• _Document_
%%

In the Fiscal Management section, we discuss using average menu cost by meal type to project the upper threshold of your food expenditures (see Food Cost Projection Worksheet). Most back-office software provides costing by plate, recipe, and planned menus. But for districts without that software, the task becomes more complex depending on ready-to-serve foods or scratch cook menus. Scratch recipes require costing by ingredient and volume divided by the serving yield. For packaged items, the math is as simple as dividing the case cost by the number of servings the case yields, by age group. 

The Simple Menu Cost Worksheet can be downloaded and edited further to meet your needs.  This worksheet assumes that all five components are consumed—though we know that realistically served portions are less than that. From a budgeting perspective, this is a conservative approach, especially when rolling out new menus lacking historical serving data. This worksheet also averages multiple main course costs. If you have production data and procurement history for previous menus, you can apply percentages of participation to each component as well as to the main course choices. Note: We do not recommend this approach unless you have enough experience and data to avoid underestimating food expenditures for the year.

Forecasting Ingredient Volume

Forecasting ingredient volume needs is a critical step in procurement. The ability to estimate product quantities is a powerful tool in developing effective vendor solicitations and relationships.

%%

• _Short problem 1_
Translate this sentence from the menu costing passage above into Spanish: "Scratch recipes require costing by ingredient and volume divided by the serving yield."
• _Short problem 2_
Copy the menu costing passage above from "The Simple Menu Cost" to "for the year.".

• _Data shown_
%%

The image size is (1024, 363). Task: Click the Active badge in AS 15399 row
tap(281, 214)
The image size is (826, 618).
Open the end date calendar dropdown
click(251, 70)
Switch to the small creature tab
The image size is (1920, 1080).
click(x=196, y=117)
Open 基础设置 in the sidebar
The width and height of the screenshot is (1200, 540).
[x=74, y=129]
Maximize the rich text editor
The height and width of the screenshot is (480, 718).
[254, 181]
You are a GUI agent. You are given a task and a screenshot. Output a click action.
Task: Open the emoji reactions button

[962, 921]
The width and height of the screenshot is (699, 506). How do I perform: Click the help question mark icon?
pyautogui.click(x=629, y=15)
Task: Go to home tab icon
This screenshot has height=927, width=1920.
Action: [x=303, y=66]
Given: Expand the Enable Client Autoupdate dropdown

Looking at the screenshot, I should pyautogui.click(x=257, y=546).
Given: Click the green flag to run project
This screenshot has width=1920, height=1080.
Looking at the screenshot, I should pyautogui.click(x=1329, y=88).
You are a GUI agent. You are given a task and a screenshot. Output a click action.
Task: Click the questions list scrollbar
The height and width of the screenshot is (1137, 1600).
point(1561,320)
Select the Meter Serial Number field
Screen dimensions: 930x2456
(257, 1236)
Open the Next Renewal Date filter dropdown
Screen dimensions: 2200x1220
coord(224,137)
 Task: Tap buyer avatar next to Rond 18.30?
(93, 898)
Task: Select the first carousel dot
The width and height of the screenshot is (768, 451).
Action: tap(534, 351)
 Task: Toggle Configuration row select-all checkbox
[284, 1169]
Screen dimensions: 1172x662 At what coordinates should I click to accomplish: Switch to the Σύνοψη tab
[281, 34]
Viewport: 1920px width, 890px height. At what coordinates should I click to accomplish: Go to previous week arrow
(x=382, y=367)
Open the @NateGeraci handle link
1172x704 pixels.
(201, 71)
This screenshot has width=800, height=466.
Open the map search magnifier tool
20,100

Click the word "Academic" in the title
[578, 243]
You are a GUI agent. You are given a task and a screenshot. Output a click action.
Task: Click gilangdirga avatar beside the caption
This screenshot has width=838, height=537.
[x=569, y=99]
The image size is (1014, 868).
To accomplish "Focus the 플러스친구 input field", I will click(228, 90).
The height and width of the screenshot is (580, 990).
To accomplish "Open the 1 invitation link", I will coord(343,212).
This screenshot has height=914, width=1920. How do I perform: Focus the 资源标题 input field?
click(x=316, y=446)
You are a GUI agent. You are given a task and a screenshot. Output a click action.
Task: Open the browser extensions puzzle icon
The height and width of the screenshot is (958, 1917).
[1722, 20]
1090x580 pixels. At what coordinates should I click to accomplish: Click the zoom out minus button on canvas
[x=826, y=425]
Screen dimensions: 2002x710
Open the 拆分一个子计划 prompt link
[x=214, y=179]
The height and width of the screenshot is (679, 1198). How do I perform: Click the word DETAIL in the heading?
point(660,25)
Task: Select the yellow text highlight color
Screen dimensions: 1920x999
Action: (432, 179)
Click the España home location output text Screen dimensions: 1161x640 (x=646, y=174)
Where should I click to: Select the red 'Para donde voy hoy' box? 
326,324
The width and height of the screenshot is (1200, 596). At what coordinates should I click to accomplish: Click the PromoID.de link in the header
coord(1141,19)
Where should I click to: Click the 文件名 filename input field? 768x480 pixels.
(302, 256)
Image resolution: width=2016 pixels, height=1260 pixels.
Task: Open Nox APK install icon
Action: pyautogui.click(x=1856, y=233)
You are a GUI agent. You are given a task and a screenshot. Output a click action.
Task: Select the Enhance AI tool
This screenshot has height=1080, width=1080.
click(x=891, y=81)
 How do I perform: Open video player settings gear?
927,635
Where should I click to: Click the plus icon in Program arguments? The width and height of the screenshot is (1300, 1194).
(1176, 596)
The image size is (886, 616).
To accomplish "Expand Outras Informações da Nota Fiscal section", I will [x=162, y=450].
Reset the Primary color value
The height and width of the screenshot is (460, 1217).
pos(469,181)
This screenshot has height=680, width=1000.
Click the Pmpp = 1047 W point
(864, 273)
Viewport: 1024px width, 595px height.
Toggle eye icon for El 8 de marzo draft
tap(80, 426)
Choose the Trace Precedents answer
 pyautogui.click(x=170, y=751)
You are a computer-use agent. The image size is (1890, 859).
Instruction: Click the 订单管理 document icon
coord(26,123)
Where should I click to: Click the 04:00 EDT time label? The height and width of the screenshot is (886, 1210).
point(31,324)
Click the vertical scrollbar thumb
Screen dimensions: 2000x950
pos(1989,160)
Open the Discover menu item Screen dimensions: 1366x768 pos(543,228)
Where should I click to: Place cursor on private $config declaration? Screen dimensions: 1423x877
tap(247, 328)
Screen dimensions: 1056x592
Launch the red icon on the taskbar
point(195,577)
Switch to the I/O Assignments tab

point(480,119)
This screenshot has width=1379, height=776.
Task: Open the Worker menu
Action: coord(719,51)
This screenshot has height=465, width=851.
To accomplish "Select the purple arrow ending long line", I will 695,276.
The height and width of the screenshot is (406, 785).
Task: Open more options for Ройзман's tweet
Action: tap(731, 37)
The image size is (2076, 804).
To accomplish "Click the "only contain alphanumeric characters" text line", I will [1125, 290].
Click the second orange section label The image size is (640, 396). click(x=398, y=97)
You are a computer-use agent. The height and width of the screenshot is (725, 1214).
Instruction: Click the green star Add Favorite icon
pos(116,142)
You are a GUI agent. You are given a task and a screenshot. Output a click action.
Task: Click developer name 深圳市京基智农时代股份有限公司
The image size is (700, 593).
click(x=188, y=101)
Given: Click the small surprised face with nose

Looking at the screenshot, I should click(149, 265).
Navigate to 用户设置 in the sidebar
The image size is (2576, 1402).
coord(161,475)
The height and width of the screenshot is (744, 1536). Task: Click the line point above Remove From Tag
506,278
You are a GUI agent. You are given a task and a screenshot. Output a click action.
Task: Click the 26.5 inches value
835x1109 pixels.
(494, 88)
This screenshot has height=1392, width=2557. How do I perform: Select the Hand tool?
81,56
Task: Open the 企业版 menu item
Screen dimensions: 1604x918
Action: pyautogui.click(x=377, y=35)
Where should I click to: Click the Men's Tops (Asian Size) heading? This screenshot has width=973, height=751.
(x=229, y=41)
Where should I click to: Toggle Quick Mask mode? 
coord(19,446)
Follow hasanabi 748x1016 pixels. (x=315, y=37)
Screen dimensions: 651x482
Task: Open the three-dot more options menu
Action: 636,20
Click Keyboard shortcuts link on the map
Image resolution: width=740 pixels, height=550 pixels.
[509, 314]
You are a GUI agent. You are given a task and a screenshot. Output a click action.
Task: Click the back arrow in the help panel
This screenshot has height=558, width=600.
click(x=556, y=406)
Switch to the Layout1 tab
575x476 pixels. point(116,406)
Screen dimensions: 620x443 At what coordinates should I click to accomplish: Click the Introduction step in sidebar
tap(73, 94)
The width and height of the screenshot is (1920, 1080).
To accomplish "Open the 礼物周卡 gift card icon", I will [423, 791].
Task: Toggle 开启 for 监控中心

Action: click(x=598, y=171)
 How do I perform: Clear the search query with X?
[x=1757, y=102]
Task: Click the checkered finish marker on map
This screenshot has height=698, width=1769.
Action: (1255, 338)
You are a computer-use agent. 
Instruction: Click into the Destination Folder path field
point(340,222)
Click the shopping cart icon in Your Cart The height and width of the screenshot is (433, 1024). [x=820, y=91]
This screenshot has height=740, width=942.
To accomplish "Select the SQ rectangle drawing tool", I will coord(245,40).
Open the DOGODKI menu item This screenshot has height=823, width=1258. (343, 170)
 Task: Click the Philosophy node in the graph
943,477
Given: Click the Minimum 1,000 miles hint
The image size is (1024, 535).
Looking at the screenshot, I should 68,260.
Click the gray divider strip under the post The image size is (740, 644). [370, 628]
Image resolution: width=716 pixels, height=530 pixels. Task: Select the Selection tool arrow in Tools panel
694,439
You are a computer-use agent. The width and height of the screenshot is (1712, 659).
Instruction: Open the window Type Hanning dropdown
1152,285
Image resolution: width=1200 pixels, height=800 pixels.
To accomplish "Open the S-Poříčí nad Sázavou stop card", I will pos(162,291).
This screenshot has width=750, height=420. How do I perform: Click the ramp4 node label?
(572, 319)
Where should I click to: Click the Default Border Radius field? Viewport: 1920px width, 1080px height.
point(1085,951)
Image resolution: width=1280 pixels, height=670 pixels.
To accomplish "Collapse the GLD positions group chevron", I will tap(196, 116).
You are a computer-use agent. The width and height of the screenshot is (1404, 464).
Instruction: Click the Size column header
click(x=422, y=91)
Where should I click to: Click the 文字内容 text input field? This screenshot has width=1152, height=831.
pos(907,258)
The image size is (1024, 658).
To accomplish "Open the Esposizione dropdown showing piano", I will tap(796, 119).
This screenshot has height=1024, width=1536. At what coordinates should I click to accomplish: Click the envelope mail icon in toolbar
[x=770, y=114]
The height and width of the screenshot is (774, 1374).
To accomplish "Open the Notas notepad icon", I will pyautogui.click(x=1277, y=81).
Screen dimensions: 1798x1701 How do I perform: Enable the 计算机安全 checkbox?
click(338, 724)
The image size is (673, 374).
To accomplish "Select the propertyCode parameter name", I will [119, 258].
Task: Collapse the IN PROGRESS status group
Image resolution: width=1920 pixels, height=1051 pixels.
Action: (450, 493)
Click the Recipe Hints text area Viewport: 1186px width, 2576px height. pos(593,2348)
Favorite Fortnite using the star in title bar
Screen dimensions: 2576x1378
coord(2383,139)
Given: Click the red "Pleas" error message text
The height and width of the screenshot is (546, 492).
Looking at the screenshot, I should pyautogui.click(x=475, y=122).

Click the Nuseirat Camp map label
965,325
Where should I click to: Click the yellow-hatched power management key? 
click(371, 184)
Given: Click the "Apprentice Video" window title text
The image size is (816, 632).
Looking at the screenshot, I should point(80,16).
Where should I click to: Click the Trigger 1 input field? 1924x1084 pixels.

%%

• _Task result 1_
Las recetas preparadas desde cero requieren calcular el costo por ingrediente y volumen, dividido entre el rendimiento en porciones.

• _Task result 2_
The Simple Menu Cost Worksheet can be downloaded and edited further to meet your needs.  This worksheet assumes that all five components are consumed—though we know that realistically served portions are less than that. From a budgeting perspective, this is a conservative approach, especially when rolling out new menus lacking historical serving data. This worksheet also averages multiple main course costs. If you have production data and procurement history for previous menus, you can apply percentages of participation to each component as well as to the main course choices. Note: We do not recommend this approach unless you have enough experience and data to avoid underestimating food expenditures for the year.